Opening the microwave, Penelope discovers
the second half of a sandwich from the night before. She
removes the forgotten remnants, slipping them briskly into
the garbage bin, before placing her current sandwich onto
the same, red-speckled glass plate.
The apartment is cold, but not cold enough to
merit turning up the heat. Santi’s letter has already been
placed evenly atop to the reformed stack of Santi’s letters.
It is unopened; left indistinguishable among fourteen
others, save for the date penned studiously in the upper
right corner. For a moment, she wishes her ‘brother’
would stop writing, but a wave of remorse intercedes
nearly as fast as the thoughts coalesce. Penelope sits as a
table for two. Eats half her sandwich. Watches NBC’s
Nightly News. The remaining food is covered with cling-
wrap and placed on a vacant shelf in the fridge.

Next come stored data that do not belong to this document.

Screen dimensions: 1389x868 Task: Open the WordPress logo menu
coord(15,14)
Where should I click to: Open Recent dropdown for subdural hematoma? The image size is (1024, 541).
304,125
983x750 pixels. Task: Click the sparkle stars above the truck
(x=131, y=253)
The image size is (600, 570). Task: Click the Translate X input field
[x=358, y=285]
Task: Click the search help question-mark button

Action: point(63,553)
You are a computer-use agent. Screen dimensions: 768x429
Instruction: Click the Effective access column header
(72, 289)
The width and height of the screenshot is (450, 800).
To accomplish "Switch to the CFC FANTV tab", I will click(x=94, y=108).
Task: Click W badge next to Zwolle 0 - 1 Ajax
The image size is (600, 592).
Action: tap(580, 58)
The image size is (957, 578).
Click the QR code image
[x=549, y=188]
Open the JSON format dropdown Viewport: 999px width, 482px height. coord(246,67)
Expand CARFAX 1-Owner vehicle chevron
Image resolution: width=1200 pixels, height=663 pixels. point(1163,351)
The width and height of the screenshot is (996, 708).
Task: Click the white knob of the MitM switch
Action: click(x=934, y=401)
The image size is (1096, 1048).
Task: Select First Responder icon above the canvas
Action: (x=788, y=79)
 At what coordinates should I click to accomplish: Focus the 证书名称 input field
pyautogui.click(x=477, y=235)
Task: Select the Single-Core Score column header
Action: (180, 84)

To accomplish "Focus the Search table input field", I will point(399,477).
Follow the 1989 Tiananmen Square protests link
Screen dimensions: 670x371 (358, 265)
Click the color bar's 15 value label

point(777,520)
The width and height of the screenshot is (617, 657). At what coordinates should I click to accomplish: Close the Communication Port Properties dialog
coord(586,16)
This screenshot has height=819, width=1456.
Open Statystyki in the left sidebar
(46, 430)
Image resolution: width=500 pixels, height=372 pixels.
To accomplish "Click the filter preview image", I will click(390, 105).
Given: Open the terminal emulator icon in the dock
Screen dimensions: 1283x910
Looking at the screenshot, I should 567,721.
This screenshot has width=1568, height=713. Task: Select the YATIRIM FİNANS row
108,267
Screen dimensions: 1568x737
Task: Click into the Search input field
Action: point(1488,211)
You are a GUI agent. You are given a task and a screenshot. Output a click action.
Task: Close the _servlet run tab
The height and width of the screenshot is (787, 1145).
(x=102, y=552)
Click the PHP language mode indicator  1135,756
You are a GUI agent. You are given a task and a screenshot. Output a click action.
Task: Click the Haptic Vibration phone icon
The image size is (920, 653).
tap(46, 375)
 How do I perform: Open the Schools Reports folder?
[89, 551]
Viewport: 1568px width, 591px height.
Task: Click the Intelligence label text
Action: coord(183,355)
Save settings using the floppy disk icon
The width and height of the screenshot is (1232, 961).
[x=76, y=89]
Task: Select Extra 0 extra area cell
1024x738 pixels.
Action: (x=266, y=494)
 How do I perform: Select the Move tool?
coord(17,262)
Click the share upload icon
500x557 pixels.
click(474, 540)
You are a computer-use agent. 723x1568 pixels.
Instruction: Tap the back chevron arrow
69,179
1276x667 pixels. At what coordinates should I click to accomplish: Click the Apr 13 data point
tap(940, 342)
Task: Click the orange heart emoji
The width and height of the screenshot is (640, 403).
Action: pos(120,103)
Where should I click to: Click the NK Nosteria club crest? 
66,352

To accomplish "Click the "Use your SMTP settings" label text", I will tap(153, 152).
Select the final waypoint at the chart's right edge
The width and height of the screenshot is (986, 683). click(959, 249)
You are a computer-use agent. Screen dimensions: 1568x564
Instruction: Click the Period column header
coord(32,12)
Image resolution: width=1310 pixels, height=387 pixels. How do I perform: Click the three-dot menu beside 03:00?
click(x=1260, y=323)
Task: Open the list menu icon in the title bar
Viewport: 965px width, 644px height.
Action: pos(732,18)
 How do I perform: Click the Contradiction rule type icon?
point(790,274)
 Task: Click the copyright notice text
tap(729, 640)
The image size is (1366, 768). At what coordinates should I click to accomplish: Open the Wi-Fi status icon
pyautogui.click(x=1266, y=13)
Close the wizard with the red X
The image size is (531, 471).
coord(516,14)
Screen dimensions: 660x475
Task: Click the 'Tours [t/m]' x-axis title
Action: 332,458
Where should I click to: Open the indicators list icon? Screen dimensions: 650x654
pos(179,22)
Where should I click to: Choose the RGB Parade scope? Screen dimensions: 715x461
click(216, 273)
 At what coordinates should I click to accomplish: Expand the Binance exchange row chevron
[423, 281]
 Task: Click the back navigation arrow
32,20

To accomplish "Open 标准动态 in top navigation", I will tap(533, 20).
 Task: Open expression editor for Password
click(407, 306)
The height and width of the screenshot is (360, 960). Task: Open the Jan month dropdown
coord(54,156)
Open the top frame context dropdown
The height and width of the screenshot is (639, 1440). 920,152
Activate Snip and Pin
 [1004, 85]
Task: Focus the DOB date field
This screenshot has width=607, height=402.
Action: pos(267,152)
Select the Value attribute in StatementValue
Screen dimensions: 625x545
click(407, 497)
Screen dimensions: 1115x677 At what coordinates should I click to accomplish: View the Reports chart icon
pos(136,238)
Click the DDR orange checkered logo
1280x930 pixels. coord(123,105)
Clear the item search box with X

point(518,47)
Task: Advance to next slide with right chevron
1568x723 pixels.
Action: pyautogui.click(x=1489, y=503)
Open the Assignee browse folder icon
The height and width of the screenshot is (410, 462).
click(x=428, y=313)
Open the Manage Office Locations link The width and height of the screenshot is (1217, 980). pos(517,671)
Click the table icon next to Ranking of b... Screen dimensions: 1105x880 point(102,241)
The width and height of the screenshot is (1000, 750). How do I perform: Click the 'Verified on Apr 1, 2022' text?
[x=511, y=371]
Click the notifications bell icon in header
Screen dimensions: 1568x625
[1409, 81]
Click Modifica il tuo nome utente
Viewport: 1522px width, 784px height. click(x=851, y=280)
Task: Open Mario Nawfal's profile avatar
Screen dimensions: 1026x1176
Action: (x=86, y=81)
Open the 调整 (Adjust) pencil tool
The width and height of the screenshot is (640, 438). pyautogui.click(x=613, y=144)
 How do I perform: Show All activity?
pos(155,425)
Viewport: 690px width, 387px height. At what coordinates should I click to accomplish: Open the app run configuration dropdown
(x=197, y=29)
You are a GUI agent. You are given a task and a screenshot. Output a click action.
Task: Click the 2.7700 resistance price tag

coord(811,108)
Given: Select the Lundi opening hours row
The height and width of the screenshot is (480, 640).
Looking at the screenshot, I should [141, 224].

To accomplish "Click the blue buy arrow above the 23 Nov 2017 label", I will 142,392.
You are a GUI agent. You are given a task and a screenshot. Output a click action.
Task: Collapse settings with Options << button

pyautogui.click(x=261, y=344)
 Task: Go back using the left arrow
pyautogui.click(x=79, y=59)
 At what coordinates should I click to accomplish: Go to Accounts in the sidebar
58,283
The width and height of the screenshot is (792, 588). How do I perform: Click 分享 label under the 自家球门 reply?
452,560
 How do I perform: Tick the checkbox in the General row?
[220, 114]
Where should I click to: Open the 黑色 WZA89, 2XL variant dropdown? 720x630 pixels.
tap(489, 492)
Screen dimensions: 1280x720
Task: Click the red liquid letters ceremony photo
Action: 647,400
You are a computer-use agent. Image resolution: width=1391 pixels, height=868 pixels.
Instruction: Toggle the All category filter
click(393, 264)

Penelope’s begun to pick through her tote bag,
searching for something unnamed – a mint to follow
dinner, some documents to review before morning. It is
the letter to Peter Ruben she finds in her hands:
She weighs the heft of it on a palm.
She tests the seal, only firm along its very edge.
She holds it to the light, scanning for discernible
words.
(‘release of claims’
‘do not consider’
‘AllGood Textile & Garments’)
Penelope knows she’ll never get away with this.
She’ll be fired. She’ll be out of a job. She’ll end up
searching for Alvin in the city’s damp veins. Still, even if it
were all to crumble down – if the bridge were to fall out
beneath her – it wouldn’t be worth dying over.
She breaks the seal in a less elegant motion than
planned. It tears slightly in the corner. She withdraws a
single paper, folded twice at even length.
Mr. Peter Ruben,
I regret to inform you that this letter confirms our decision to eliminate the position of Office
Relations Manager. Consequently, your employment with AllGood Textile & Garments is
terminated, effective immediately.
Human Resources will supply you with all information relevant to the status of your benefits
as well as the release of claims document necessary to receive two weeks’ payment.
Payment for your accrued PTO will also be included in this final paycheck. You may receive
this check on our routine pay day, Friday.
Please do not consider this termination to be a reflection of your work. Your contributions to
our organization over the past seven years have been exemplary. Unfortunately, your services
are no longer required and we cannot rightly keep you on staff.
From all of us at AllGood Textile & Garments, thank you for your time and commitment.